Por Jonathan Malesic
Con propósitos de los lectores del New York Times
Malesic es escritor y ha sido académico, cocinero de sushi y vigilante de estacionamiento, y tiene un doctorado en estudios religiosos. Es autor del libro de próxima aparición “The End of Burnout”, del que se adaptó este ensayo.
Hace una decena de años, mi amiga Patricia Nordeen era una académica ambiciosa que impartía clases en la Universidad de Chicago y daba conferencias por todo el país. “Ser una teórica política era toda mi identidad adulta”, me dijo hace poco. Su trabajo determinaba dónde vivía y quiénes eran sus amigos. Le encantaba. Su vida, desde las clases hasta la investigación y las horas pasadas en las cafeterías del campus, parecía una conversación larga y fascinante sobre la naturaleza humana y el gobierno.

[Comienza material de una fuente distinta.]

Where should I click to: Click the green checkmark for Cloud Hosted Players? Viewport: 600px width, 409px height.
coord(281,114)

Pero luego comenzó a enfermarse cada vez más. Requirió cirugías de fusión espinal. Tenía migrañas a diario. Le resultaba imposible continuar con su carrera. Estuvo incapacitada y se mudó a casa de unos parientes. Durante tres años, tuvo frecuentes parálisis. Al final, le diagnosticaron un subtipo del síndrome de Ehlers-Danlos, un atado de trastornos hereditarios que debilitan el colágeno, un componente de muchos tipos de tejidos.

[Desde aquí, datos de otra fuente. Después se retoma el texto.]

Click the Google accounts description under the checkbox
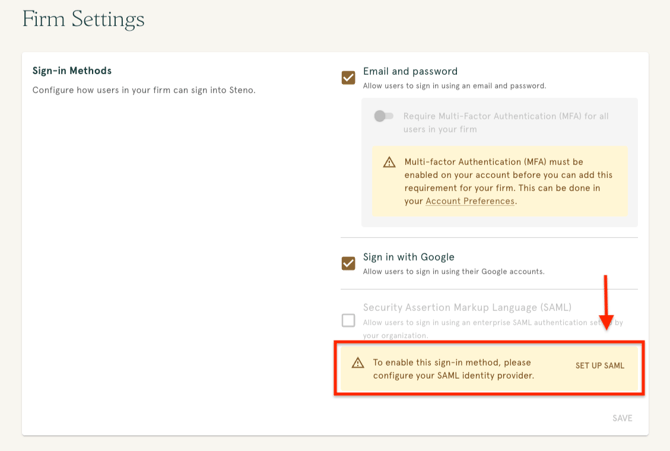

“Tuve que evaluar mis valores fundamentales”, dijo, y encontrar una nueva identidad y comunidad sin el trabajo que amaba. El dolor crónico le dificultaba escribir, a veces incluso leer. Empezó a dibujar, pintar y hacer collages, y publicaba sus obras en Instagram. Allí hizo amigos y comenzó a colaborar con ellos; por ejemplo, una serie de cien días de páginas de cuadernos de bocetos (que incluían acuarelas abstractas, collages, estudios de flores) que intercambió con otra artista. Un proyecto así le permite ejercitar su curiosidad. También “me da una sensación de validación, como si formara parte de la sociedad”, dijo.